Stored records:
········

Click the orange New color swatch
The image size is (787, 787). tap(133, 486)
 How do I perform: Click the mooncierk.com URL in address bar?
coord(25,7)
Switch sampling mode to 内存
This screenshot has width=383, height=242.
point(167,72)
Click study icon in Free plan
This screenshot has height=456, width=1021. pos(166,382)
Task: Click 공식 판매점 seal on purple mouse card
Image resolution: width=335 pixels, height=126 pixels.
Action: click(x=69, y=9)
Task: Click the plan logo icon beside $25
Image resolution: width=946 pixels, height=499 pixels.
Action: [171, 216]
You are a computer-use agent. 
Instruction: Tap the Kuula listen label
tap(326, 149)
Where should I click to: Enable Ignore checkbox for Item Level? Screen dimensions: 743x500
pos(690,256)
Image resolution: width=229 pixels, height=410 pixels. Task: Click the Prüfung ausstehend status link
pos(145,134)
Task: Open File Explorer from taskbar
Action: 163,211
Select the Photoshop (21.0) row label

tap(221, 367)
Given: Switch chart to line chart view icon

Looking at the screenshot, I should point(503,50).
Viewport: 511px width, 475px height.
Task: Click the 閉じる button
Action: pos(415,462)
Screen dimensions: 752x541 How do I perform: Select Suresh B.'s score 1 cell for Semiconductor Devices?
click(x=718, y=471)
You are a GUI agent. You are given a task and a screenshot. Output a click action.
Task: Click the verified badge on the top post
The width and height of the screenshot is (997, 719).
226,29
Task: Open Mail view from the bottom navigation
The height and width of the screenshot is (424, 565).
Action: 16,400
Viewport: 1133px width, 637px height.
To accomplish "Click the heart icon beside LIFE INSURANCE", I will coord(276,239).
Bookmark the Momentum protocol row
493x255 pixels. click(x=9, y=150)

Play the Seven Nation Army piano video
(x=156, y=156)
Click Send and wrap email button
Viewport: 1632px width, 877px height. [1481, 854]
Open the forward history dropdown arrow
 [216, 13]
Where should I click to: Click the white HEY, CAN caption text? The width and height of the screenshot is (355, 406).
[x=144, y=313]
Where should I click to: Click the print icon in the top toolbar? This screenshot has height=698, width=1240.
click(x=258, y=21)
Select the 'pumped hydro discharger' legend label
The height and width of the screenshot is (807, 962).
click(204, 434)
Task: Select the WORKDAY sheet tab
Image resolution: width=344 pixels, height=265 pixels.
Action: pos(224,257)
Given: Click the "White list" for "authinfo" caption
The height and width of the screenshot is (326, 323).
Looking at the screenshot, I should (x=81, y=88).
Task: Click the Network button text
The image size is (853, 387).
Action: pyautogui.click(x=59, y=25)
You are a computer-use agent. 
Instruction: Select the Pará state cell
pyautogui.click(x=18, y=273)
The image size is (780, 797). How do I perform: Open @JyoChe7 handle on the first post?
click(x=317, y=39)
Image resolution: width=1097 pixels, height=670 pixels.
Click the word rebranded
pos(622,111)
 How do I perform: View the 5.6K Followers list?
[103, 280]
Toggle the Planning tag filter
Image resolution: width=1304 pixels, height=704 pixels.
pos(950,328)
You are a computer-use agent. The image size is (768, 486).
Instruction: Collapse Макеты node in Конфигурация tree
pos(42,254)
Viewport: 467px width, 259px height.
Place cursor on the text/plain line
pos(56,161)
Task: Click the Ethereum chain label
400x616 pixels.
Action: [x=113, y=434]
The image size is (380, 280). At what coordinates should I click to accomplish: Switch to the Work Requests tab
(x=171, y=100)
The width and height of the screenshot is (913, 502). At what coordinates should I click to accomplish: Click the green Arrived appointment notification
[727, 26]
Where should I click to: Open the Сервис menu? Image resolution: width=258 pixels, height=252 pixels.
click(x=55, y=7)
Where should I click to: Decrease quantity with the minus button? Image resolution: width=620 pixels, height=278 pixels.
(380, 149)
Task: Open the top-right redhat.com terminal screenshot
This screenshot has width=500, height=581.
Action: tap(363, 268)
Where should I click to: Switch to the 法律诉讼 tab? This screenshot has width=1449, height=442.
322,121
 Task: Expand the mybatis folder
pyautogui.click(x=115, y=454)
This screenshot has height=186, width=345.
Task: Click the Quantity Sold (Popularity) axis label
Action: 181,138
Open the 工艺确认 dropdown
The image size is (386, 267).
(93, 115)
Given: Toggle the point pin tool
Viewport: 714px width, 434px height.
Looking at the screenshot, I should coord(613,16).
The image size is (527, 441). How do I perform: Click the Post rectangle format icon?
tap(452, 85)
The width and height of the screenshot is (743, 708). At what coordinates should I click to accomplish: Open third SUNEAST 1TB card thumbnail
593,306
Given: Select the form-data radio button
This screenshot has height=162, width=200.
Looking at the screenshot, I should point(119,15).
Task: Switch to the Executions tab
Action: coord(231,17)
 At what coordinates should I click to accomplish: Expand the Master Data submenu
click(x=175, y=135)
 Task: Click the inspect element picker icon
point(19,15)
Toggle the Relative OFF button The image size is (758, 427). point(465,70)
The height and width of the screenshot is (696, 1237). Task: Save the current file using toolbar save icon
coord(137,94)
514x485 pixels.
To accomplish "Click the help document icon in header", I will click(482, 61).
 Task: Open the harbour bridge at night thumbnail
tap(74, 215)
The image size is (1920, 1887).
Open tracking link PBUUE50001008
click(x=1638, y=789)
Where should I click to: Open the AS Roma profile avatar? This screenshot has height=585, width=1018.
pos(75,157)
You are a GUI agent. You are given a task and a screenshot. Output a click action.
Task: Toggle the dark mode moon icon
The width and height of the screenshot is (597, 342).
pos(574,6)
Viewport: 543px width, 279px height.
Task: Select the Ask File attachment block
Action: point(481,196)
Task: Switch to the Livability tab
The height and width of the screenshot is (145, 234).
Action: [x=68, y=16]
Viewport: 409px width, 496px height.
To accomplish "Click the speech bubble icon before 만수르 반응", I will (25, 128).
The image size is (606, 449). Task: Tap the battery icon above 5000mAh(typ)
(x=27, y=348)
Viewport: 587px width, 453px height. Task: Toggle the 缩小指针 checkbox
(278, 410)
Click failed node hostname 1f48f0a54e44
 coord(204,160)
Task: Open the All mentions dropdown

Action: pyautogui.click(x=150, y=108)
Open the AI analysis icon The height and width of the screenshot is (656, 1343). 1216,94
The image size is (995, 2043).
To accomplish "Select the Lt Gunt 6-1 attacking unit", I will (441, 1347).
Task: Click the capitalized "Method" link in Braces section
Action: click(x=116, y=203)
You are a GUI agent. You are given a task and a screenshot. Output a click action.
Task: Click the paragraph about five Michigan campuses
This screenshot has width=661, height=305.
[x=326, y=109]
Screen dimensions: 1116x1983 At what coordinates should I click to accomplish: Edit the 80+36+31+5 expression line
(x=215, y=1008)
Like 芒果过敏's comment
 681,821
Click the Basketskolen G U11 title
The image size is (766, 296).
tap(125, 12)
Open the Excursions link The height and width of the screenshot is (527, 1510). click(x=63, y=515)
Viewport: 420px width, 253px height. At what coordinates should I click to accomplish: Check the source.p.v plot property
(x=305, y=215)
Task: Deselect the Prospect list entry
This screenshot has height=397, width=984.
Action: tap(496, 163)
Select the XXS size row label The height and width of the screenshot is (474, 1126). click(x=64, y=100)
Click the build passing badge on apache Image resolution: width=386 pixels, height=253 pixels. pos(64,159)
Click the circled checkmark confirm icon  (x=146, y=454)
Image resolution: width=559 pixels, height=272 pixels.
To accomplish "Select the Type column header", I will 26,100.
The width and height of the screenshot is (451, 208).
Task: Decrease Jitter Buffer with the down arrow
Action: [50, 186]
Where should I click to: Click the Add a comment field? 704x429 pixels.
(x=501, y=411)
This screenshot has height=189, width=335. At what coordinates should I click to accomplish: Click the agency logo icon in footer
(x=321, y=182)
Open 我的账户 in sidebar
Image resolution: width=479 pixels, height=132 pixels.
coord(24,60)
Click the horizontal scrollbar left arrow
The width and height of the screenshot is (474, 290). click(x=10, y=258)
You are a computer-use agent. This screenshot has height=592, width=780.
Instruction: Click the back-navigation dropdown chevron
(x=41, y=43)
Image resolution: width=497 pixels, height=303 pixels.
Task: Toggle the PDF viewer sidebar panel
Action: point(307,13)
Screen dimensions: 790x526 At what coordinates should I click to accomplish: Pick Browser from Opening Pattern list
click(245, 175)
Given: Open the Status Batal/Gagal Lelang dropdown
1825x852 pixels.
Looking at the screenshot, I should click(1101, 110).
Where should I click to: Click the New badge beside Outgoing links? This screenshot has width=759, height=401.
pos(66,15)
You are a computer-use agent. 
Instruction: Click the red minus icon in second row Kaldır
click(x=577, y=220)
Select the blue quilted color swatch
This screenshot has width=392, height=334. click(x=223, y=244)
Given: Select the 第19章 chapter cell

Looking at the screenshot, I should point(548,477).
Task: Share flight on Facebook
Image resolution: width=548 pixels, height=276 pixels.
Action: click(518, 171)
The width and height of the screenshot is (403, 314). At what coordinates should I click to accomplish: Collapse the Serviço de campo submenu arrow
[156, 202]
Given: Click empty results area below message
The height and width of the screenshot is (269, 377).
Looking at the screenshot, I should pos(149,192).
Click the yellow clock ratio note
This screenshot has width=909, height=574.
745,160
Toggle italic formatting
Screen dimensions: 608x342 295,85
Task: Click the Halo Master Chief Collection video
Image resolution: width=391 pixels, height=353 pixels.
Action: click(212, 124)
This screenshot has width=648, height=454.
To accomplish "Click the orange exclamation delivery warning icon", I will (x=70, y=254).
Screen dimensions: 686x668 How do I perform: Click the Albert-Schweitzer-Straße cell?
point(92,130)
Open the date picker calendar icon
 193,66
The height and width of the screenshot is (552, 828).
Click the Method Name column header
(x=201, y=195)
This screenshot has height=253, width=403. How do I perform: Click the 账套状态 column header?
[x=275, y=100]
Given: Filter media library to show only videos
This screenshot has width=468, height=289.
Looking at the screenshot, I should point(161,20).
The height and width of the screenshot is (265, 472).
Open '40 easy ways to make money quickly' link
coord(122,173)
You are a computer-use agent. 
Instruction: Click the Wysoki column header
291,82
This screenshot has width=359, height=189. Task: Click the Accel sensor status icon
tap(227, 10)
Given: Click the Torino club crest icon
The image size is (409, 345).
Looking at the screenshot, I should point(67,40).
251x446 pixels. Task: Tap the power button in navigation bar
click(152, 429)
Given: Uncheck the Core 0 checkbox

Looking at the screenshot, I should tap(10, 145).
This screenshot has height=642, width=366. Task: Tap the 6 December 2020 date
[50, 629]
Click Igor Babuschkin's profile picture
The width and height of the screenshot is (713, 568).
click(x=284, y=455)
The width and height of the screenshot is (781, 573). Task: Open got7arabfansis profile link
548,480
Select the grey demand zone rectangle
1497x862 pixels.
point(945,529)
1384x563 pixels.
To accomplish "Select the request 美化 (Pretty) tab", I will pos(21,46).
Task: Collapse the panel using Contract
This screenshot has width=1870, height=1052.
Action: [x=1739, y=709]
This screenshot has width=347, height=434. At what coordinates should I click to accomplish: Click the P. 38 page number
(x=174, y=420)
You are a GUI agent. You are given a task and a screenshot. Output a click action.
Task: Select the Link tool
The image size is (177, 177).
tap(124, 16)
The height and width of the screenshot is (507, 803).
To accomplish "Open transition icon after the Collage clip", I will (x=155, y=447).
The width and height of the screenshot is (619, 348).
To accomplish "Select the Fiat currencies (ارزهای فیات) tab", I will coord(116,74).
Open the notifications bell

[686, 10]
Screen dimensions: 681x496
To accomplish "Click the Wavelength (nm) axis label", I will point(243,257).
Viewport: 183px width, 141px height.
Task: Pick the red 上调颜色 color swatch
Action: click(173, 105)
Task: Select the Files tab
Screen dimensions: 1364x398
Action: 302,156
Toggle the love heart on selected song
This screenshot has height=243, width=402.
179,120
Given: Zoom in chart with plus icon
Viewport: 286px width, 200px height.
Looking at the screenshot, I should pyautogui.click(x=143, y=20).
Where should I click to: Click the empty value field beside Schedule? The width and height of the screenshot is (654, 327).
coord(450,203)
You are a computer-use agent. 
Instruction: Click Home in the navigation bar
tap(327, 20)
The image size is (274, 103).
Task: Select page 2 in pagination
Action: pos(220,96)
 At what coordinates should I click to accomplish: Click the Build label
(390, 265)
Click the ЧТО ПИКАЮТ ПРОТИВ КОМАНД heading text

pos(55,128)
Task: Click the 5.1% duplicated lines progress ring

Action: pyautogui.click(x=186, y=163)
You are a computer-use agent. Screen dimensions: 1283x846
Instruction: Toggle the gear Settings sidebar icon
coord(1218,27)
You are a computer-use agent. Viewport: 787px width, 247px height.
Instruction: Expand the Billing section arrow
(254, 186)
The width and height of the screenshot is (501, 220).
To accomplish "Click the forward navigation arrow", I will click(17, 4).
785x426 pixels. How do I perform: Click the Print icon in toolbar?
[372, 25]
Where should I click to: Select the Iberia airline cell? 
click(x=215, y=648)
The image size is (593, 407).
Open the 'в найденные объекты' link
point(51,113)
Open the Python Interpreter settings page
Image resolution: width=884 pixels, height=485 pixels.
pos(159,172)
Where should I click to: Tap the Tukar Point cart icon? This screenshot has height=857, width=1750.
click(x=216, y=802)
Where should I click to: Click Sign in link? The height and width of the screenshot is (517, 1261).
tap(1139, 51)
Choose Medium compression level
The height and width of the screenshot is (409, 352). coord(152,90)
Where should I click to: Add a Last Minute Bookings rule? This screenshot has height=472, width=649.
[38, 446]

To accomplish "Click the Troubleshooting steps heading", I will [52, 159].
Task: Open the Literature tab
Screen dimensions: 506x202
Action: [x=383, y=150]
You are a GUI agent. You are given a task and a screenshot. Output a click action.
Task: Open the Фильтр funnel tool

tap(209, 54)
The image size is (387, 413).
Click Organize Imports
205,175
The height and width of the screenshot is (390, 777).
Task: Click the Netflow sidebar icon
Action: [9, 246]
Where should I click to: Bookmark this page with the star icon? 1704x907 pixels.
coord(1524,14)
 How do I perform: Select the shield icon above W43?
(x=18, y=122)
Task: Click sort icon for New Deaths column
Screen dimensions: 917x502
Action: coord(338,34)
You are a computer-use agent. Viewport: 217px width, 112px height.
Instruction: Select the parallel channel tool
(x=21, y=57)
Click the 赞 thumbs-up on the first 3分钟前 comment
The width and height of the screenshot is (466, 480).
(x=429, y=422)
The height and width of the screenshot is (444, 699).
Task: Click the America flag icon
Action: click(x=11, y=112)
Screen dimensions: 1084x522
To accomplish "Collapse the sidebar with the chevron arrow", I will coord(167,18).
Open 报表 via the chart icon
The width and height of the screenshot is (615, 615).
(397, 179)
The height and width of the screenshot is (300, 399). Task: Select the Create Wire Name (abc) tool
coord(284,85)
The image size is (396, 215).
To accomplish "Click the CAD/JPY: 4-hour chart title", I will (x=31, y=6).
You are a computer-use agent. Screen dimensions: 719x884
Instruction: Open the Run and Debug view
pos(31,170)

········

* [Task requirements]: Retype the records above, but only those lines that fall between the line containing "Instruction: Tap the Kuula listen label" and the line containing "Image resolution: width=1097", with both of those lines included, exactly as written.

* [Response to the task]:
Instruction: Tap the Kuula listen label
tap(326, 149)
Where should I click to: Enable Ignore checkbox for Item Level? Screen dimensions: 743x500
pos(690,256)
Image resolution: width=229 pixels, height=410 pixels. Task: Click the Prüfung ausstehend status link
pos(145,134)
Task: Open File Explorer from taskbar
Action: 163,211
Select the Photoshop (21.0) row label

tap(221, 367)
Given: Switch chart to line chart view icon

Looking at the screenshot, I should point(503,50).
Viewport: 511px width, 475px height.
Task: Click the 閉じる button
Action: pos(415,462)
Screen dimensions: 752x541 How do I perform: Select Suresh B.'s score 1 cell for Semiconductor Devices?
click(x=718, y=471)
You are a GUI agent. You are given a task and a screenshot. Output a click action.
Task: Click the verified badge on the top post
The width and height of the screenshot is (997, 719).
226,29
Task: Open Mail view from the bottom navigation
The height and width of the screenshot is (424, 565).
Action: 16,400
Viewport: 1133px width, 637px height.
To accomplish "Click the heart icon beside LIFE INSURANCE", I will coord(276,239).
Bookmark the Momentum protocol row
493x255 pixels. click(x=9, y=150)

Play the Seven Nation Army piano video
(x=156, y=156)
Click Send and wrap email button
Viewport: 1632px width, 877px height. [1481, 854]
Open the forward history dropdown arrow
 [216, 13]
Where should I click to: Click the white HEY, CAN caption text? The width and height of the screenshot is (355, 406).
[x=144, y=313]
Where should I click to: Click the print icon in the top toolbar? This screenshot has height=698, width=1240.
click(x=258, y=21)
Select the 'pumped hydro discharger' legend label
The height and width of the screenshot is (807, 962).
click(204, 434)
Task: Select the WORKDAY sheet tab
Image resolution: width=344 pixels, height=265 pixels.
Action: pos(224,257)
Given: Click the "White list" for "authinfo" caption
The height and width of the screenshot is (326, 323).
Looking at the screenshot, I should (x=81, y=88).
Task: Click the Network button text
The image size is (853, 387).
Action: pyautogui.click(x=59, y=25)
You are a computer-use agent. 
Instruction: Select the Pará state cell
pyautogui.click(x=18, y=273)
The image size is (780, 797). How do I perform: Open @JyoChe7 handle on the first post?
click(x=317, y=39)
Image resolution: width=1097 pixels, height=670 pixels.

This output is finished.